Adaptive introgression

The process by which a mating between two species, or two geographically or culturally separated populations, leads to the acquisition of functionally advantageous gene variants. Under natural selection these new variants rise to much higher frequency in their new 'home' species than genes that provide little or no advantage.

Balancing selection

For certain genetic traits there are two or more alternative forms that provide complementary functions that are sufficiently valuable that they are maintained as a balanced polymorphism in the population. The most obvious example of a balanced polymorphism is that between X and Y chromosomes. Without both women (XX) and men (XY) a population cannot survive to the next generation. HLA class I, KIR and numerous other immune-system genes are maintained as balanced polymorphisms.

Genetic drift

A process associated with small populations in which random events, as opposed to natural selection, lead to a polymorphic variant either rising to high frequency and being fixed or being driven to low frequency and eliminated from the population.

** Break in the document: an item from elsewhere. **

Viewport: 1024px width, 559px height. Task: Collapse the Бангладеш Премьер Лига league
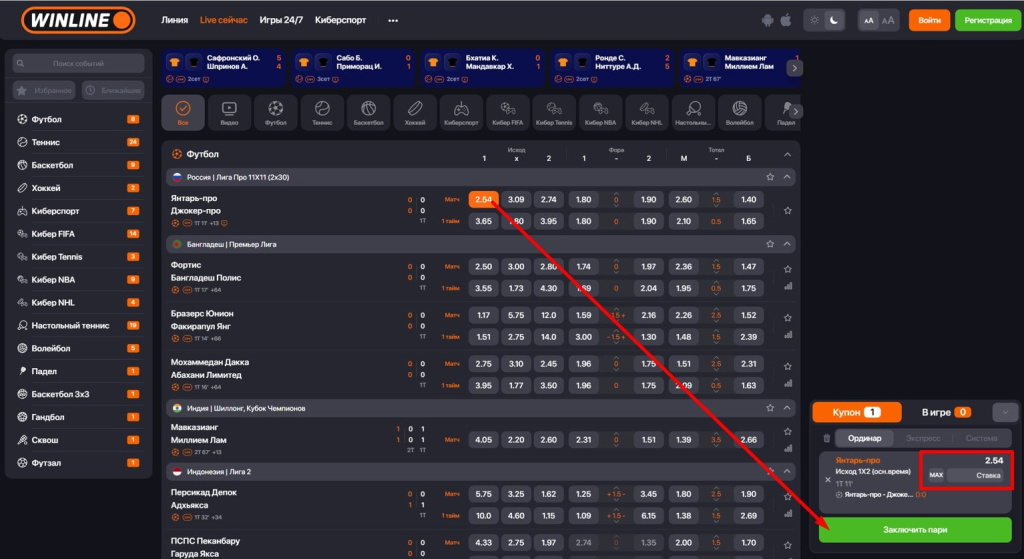pyautogui.click(x=787, y=244)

KIR lineages I, II, III and V

The evolution of gene families of the immune system is always associated with the individual members acquiring functional and structural differences that define different phylogenetic lineages. In the KIR gene family the different lineages are associated with recognition of different MHC class I ligands.

Population bottlenecks

Periods during which a population suffers a substantial reduction in size, and as a consequence loses potentially valuable genetic diversity. Epidemics of infectious disease and conflicts between warring populations can create population bottlenecks.

Prosimian primates

Modern primate species, such as lemurs and lorises, that more closely resemble ancestral primates than do the simian primates. With the exception of the Madagascar lemurs, they have largely been replaced by the simian primates and the extant species are nocturnal.

Simian primates

Simian primates comprise monkeys, apes and humans. They are characterized by good eyesight and flexible hands and feet. The only nocturnal species of simian primate are the owl monkeys (Aotus spp.) of South and Central America.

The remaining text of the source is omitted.